┏━━

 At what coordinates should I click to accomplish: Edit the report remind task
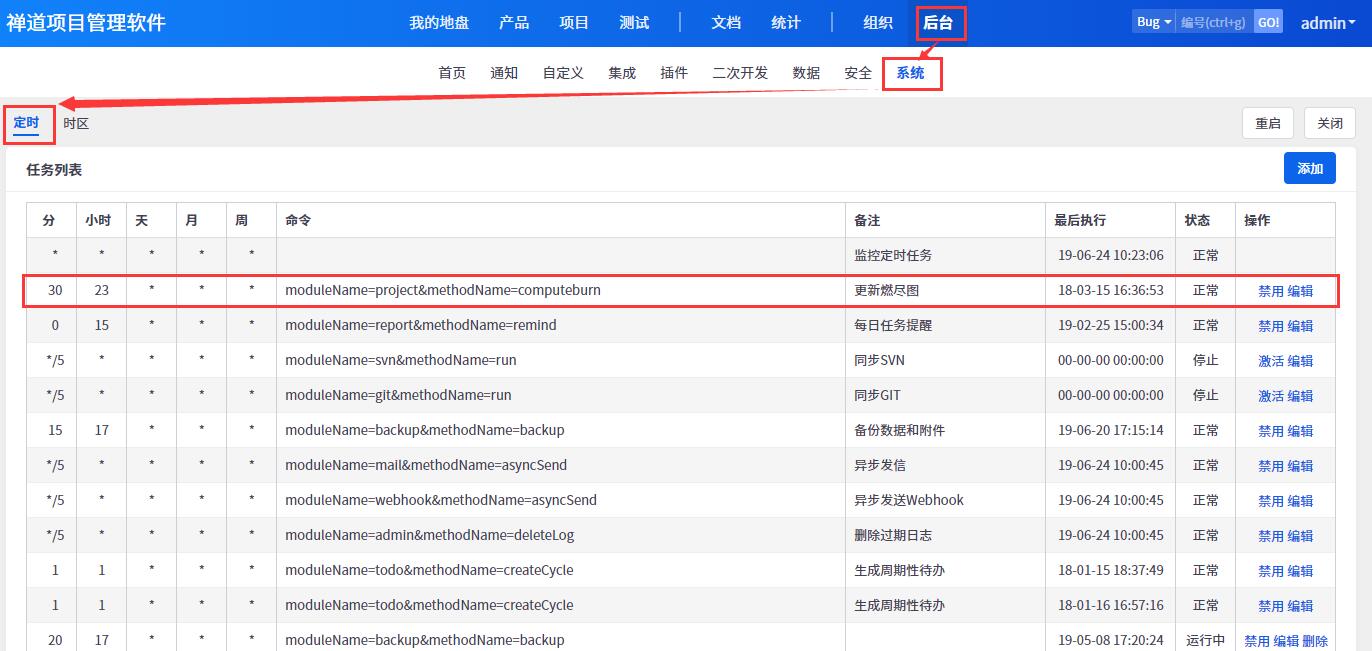click(1300, 326)
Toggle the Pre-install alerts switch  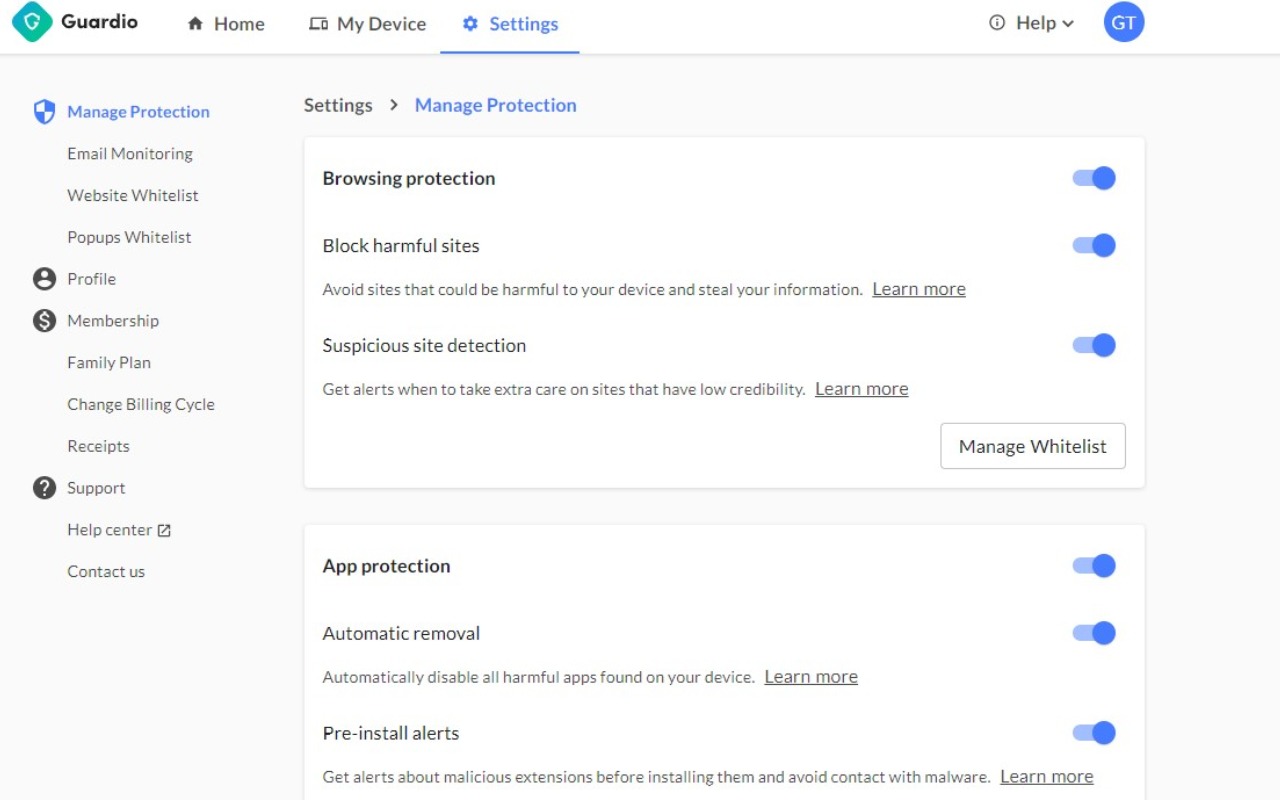coord(1094,733)
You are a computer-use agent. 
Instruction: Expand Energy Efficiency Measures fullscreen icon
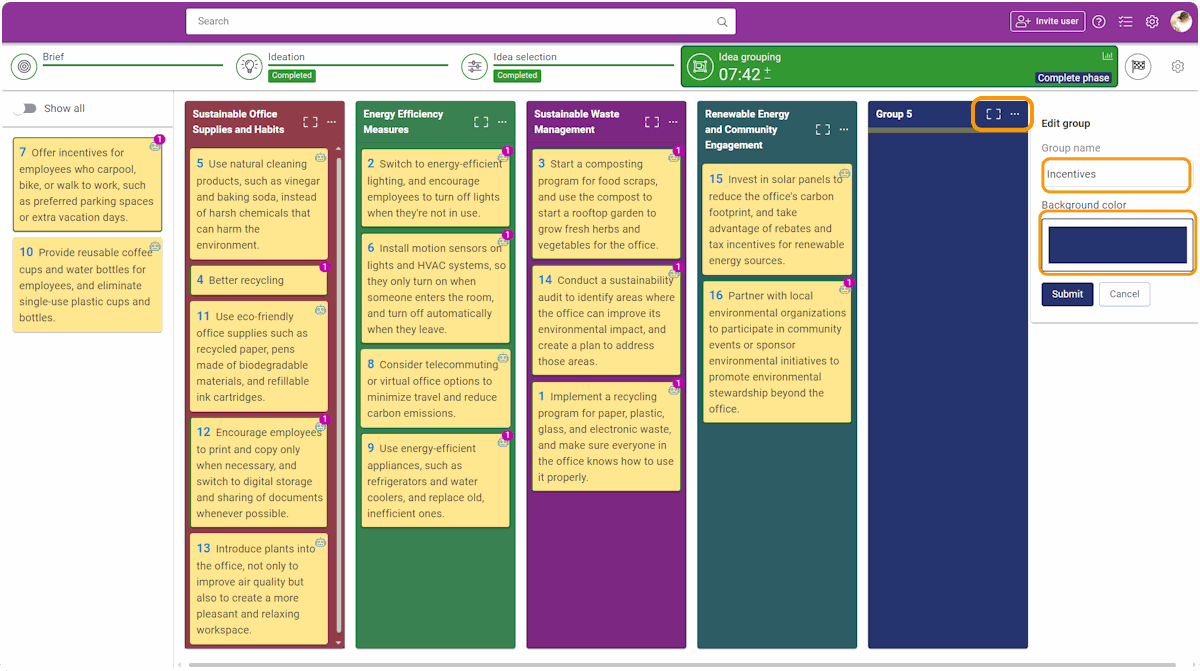point(481,122)
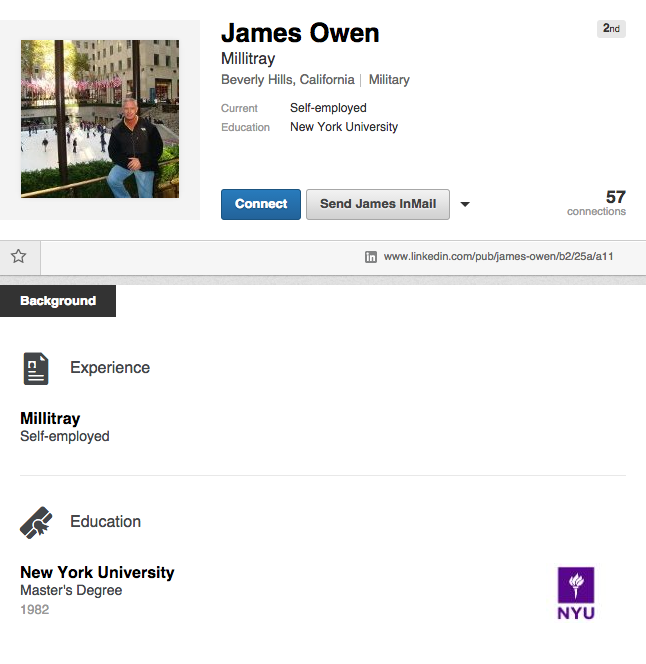Select the Background tab
The image size is (646, 664).
point(58,301)
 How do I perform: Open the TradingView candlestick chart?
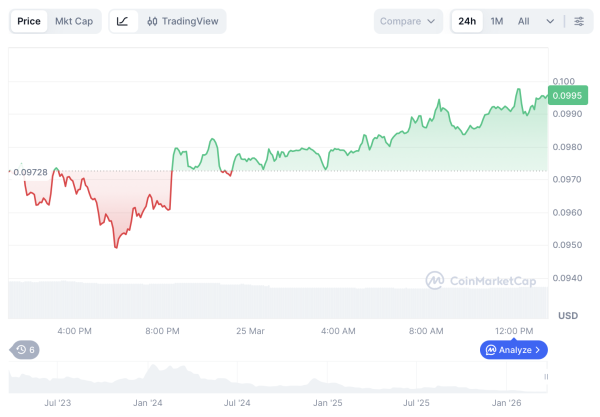coord(181,21)

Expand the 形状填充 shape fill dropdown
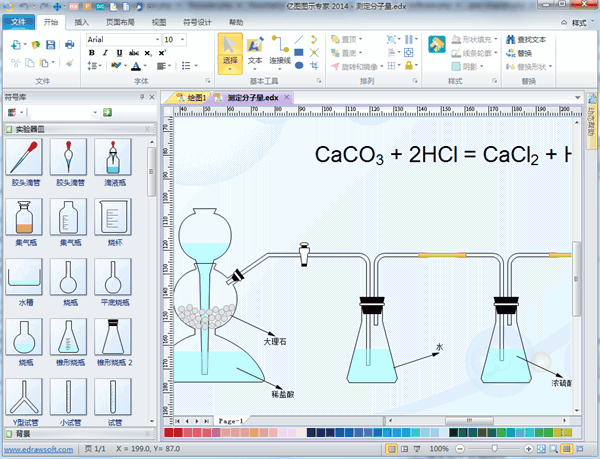pos(495,39)
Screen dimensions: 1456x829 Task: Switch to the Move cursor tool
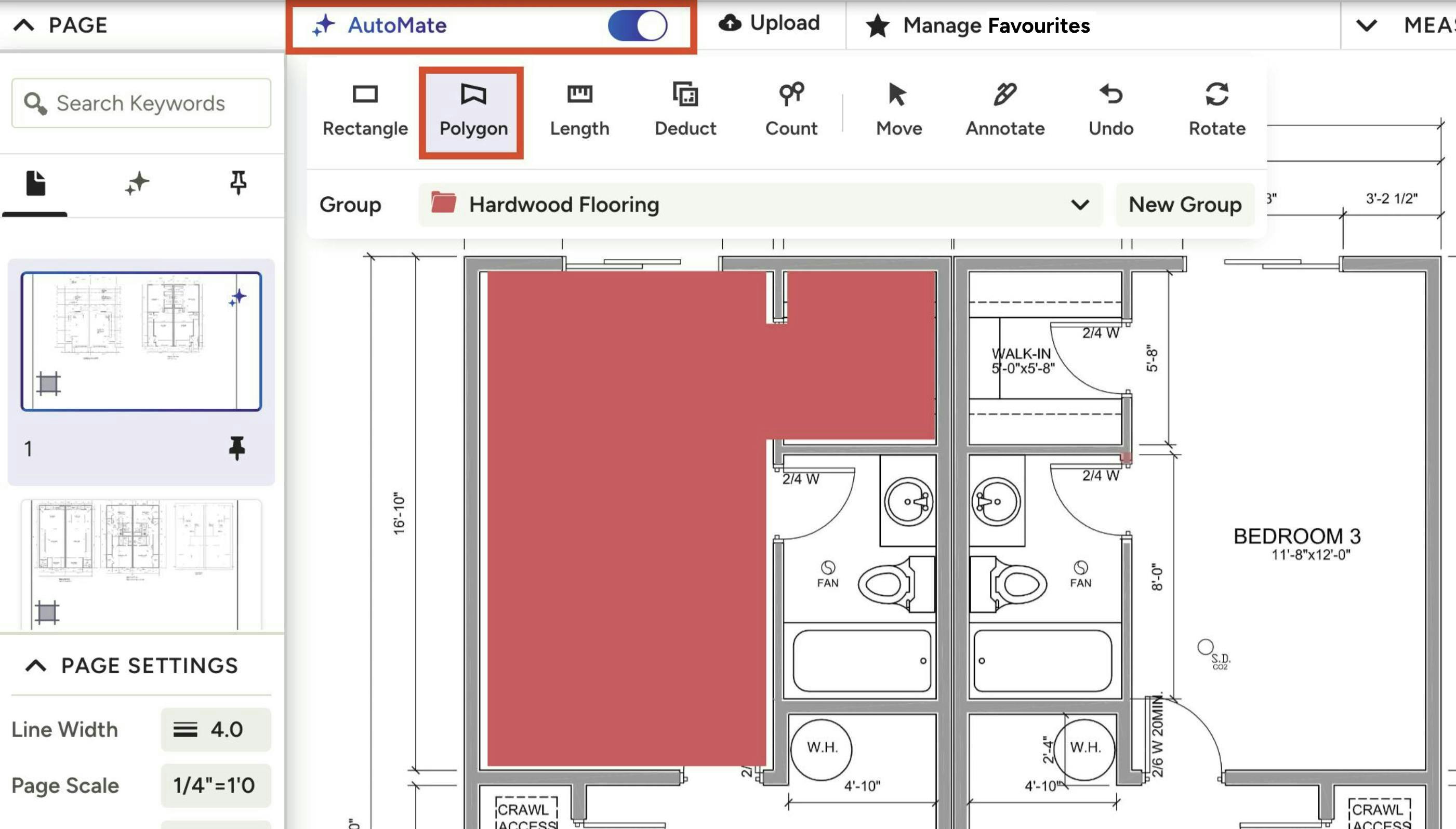pos(898,110)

┗━━

- **Exercise goal**
List each line of the data above that contains the string "Expand", counting only matches with the same capitalization.

- **Task solution**
Instruction: Expand Energy Efficiency Measures fullscreen icon
Expand the 形状填充 shape fill dropdown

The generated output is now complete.